Issue #16027 has been updated by dalehamel (Dale Hamel).


Hi Martin,

> Do you have any parts implemented already

Yes,I have a prototype gem that adds StaticTracing.tracepoint as a way to define
a stub library that can be used for a debugger (dtrace/bpftrace) to attach
to, similar to the existing TracePoint API. I've been experimenting with using
this, in combination with the TracePoint api, to execute static tracepoints
from within the existing TracePoint handler context.

I've hit a wall, where in order to improve functionality I need more access to context,
which is only available from the RubyVM, and not exposed via the TracePoint API.

I don't yet have a prototype using internal VM context, as I thought it would be
pragmatic to see if there is interest in such functionality before investing the time in
further prototyping.

> any plans for implementation?

Yes, but it's still a work in progress as I learn more through prototyping.
Here's what I've got so far, feedback is welcome (and appreciated):

What is implemented needs to be in line with the existing setup of Ruby, and
be minimally intrusive. Adding this functionality should enhance Ruby, not
bog it down and make it more complex.

For this reason, I feel that it makes sense to tie static tracepoints to Ruby's
existing, bulit-in TracePoint API. They appear to operate in a similar way,
and are analogous types of breakpoint. What a TracePoint event is to the RubyVM,
a USDT event is to Kernel.

As Ruby already has USDT tracing built in, I believe it makes sense to target
the same libraries already used.
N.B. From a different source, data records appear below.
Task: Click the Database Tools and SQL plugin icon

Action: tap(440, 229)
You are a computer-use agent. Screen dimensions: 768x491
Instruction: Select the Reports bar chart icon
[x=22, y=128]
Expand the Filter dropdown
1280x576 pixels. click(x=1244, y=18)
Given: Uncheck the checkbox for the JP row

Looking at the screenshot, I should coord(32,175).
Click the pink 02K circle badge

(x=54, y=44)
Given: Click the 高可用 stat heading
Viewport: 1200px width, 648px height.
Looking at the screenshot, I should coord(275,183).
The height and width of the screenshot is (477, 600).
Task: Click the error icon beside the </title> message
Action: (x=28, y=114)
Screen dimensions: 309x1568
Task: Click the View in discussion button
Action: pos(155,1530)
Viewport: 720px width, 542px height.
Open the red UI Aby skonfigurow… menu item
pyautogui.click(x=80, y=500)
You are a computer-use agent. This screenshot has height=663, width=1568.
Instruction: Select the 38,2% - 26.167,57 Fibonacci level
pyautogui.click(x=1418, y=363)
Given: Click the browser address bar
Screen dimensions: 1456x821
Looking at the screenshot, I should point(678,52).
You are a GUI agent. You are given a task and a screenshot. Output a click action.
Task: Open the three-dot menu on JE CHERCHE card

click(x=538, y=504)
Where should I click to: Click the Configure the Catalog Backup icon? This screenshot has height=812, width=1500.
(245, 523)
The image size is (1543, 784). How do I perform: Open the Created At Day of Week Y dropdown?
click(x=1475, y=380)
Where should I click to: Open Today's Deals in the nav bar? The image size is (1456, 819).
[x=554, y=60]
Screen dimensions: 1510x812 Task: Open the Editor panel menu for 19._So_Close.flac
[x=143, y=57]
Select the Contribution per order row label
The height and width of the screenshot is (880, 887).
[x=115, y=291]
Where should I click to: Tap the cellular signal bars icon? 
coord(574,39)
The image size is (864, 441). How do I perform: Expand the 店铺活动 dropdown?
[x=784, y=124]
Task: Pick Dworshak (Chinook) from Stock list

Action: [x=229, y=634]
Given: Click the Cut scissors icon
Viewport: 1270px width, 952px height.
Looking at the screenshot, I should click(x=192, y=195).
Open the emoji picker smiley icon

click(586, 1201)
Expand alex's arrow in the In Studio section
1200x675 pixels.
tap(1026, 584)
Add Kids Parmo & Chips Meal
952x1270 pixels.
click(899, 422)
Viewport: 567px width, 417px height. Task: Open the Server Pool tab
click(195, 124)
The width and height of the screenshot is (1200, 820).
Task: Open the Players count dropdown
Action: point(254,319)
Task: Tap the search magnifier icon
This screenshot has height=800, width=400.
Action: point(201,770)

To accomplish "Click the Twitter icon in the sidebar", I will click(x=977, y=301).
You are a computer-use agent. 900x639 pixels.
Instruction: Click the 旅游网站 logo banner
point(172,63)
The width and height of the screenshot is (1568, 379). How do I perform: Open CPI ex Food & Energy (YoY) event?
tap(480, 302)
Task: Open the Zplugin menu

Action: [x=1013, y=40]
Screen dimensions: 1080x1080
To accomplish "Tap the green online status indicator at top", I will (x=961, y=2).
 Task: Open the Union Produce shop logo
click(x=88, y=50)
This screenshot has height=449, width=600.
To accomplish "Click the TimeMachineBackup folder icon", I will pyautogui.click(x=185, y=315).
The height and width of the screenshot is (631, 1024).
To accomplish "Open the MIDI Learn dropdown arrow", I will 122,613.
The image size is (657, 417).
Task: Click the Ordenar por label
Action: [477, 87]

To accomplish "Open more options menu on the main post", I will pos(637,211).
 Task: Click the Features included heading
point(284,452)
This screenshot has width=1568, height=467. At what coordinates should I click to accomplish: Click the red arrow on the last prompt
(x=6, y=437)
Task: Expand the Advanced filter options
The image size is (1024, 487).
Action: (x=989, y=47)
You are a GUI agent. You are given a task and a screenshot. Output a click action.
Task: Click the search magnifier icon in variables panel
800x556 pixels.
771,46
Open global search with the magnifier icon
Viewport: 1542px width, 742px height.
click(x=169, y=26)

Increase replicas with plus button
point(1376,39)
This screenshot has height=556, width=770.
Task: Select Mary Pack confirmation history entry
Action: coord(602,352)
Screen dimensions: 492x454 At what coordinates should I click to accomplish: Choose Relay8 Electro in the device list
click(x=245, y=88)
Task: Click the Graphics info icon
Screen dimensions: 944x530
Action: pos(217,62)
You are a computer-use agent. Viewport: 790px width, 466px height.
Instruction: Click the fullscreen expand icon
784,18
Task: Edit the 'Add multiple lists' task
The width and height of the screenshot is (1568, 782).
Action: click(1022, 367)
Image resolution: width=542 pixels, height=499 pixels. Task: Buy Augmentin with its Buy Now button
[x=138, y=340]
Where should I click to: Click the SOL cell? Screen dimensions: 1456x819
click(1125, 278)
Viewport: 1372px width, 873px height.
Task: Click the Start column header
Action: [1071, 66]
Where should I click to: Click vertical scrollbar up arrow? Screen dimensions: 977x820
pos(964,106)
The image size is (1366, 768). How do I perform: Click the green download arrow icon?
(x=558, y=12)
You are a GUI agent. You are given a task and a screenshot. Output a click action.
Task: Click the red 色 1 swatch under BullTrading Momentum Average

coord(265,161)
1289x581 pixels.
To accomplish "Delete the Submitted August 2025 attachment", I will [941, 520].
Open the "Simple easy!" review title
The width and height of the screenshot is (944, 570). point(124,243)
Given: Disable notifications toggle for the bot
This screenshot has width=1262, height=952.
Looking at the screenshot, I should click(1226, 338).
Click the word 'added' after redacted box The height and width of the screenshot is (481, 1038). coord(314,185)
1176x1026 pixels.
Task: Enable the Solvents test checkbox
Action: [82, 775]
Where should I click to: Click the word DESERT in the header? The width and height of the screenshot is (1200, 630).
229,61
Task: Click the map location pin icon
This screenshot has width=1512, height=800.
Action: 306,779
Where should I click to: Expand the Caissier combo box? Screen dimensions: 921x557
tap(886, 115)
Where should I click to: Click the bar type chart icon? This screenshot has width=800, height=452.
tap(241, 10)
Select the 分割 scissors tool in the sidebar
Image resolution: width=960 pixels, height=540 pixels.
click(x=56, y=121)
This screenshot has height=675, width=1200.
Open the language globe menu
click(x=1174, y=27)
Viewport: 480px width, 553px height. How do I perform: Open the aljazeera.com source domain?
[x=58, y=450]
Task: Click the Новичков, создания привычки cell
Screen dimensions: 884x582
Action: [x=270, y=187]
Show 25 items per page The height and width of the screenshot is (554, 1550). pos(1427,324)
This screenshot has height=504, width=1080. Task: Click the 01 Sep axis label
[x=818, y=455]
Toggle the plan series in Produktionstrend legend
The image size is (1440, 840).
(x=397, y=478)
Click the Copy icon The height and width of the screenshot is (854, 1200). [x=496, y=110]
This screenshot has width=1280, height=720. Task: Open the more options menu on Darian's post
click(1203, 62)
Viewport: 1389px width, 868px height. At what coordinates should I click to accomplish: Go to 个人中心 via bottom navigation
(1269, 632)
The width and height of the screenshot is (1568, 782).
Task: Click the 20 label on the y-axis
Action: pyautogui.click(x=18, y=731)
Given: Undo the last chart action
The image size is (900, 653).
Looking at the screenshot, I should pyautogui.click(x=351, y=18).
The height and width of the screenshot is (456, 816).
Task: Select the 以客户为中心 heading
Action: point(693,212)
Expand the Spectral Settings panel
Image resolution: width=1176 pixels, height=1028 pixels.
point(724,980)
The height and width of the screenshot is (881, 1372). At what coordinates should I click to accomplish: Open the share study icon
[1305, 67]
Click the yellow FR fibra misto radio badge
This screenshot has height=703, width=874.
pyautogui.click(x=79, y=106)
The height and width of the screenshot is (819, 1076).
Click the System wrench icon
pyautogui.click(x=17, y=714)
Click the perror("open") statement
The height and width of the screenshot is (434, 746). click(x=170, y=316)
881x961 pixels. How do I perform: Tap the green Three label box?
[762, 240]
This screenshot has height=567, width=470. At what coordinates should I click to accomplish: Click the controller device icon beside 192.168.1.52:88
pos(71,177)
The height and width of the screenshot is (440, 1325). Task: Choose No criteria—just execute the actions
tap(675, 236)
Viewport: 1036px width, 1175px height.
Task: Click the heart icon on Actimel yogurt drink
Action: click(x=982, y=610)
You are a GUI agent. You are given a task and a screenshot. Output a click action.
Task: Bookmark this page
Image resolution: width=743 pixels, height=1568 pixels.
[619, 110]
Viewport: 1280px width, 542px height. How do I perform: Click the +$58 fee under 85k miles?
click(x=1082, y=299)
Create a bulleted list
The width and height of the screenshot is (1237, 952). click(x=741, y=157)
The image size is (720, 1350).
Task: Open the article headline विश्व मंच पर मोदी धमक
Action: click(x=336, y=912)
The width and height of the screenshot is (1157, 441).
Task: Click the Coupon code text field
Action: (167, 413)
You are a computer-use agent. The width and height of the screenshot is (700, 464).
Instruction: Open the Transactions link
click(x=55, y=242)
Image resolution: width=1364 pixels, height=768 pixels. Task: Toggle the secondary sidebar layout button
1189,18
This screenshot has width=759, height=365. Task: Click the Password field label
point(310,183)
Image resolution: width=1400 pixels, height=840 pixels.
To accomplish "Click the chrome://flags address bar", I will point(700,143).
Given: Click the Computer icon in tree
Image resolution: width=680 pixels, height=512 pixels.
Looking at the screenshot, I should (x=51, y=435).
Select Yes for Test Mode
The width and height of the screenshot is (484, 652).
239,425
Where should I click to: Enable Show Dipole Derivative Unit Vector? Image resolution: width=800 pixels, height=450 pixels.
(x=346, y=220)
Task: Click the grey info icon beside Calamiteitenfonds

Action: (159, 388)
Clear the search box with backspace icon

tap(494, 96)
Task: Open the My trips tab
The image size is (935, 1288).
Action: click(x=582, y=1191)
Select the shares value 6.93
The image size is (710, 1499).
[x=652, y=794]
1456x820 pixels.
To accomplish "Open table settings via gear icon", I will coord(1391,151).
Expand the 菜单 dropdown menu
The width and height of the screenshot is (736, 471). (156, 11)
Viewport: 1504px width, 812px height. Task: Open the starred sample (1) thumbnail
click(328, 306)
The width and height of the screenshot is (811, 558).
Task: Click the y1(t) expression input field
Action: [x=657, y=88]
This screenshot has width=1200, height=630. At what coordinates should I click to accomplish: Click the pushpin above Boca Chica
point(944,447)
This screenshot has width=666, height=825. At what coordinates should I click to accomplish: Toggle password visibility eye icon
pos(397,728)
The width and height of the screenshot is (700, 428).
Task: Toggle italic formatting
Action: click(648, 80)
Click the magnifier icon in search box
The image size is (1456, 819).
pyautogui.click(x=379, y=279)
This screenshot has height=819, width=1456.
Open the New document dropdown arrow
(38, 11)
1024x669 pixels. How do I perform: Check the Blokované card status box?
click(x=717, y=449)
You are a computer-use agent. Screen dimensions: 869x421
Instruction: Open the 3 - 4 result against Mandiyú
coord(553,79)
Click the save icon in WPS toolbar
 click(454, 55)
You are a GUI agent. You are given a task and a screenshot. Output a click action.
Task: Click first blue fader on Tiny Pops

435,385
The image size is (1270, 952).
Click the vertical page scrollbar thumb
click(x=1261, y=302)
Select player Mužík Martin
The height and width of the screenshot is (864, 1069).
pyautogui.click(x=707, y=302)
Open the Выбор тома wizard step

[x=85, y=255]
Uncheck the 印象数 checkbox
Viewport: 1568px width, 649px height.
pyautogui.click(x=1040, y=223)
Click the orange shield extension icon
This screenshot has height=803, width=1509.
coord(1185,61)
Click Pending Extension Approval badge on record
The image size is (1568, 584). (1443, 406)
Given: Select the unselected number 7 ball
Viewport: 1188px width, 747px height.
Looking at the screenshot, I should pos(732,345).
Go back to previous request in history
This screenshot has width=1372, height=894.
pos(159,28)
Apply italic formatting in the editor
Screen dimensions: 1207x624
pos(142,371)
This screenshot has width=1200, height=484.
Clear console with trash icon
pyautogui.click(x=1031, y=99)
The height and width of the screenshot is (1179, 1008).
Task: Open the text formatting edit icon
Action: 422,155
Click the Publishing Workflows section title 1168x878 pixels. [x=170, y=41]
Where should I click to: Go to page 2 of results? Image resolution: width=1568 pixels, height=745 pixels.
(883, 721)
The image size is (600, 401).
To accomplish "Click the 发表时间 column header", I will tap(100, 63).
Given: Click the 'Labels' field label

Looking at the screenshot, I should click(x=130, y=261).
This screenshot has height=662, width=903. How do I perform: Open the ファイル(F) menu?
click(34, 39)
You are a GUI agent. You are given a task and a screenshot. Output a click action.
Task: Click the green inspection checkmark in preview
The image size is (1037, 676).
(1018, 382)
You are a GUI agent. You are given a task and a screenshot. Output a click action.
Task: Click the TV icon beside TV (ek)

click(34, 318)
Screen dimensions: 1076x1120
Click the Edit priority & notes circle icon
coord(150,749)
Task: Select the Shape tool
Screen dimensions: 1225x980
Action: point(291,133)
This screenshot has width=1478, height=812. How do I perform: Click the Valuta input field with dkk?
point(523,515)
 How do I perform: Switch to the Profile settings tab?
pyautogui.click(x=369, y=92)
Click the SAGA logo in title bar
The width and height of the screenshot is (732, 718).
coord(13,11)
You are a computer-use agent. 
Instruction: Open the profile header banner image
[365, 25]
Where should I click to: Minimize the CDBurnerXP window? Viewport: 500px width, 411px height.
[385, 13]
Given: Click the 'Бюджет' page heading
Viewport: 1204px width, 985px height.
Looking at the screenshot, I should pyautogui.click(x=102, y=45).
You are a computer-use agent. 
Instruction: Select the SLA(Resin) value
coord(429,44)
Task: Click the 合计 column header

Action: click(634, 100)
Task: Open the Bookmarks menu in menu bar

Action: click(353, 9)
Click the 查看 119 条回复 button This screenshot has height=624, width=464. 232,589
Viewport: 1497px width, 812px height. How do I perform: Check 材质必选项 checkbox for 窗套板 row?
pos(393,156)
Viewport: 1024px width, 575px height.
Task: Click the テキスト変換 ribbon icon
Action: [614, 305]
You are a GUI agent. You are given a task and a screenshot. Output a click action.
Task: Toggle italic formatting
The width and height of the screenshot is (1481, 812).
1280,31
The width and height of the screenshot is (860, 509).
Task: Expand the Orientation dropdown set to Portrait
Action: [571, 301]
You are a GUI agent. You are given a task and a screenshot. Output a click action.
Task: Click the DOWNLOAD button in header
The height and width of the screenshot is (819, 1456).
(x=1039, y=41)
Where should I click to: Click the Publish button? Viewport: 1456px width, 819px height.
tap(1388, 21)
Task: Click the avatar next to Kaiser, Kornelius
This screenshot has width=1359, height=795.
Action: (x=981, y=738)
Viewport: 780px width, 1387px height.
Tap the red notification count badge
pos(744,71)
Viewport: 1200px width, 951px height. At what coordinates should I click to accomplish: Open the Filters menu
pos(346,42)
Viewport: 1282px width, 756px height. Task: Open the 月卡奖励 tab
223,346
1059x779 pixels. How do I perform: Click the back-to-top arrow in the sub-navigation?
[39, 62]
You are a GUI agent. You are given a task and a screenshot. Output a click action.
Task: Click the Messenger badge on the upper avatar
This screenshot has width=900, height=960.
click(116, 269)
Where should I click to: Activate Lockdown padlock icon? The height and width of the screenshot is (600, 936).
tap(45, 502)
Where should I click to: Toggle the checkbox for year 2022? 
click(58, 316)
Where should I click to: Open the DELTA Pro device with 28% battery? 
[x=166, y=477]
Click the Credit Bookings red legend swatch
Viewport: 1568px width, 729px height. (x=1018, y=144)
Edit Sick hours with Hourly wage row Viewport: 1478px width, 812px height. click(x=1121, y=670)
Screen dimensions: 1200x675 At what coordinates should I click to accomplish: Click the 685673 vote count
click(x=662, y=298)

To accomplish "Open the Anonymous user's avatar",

On BSD, these headers are provided by the
system.

On linux, the SDT headers are provided by SystemTap, and do a similar thing.
These headers allow for the RubyVM to build static tracepoints into its own
source code, because Ruby is written in C.

On both platforms, the approach is analagous - the source code has some notes
added to it at a particular location outside of code space, indicating relocation
points for particular addresses in the code from which to read data.

I believe it makes sense to folow on this approach, as it is consistent with
the libraries and toolchain already supported by these built-in VM tracepoints.
This feature is an extension of that, allowing for ruby processes to provide
access to this same debugging metadata that system kernel-based handlers can
read and handle the event.

I think the process would probably go like this:

- Prove out as much as I can with a Ruby Gem prototype
- Contrast this with the smallest possible patches to ruby that I can do to
achieve or enhance this functionality.
- Build for this feature to be accepted behind a ./configure flag so that it
can be toggled and optional, as the existing dtrace support is (and perhaps
update --enable-dtrace to --enable-usdt).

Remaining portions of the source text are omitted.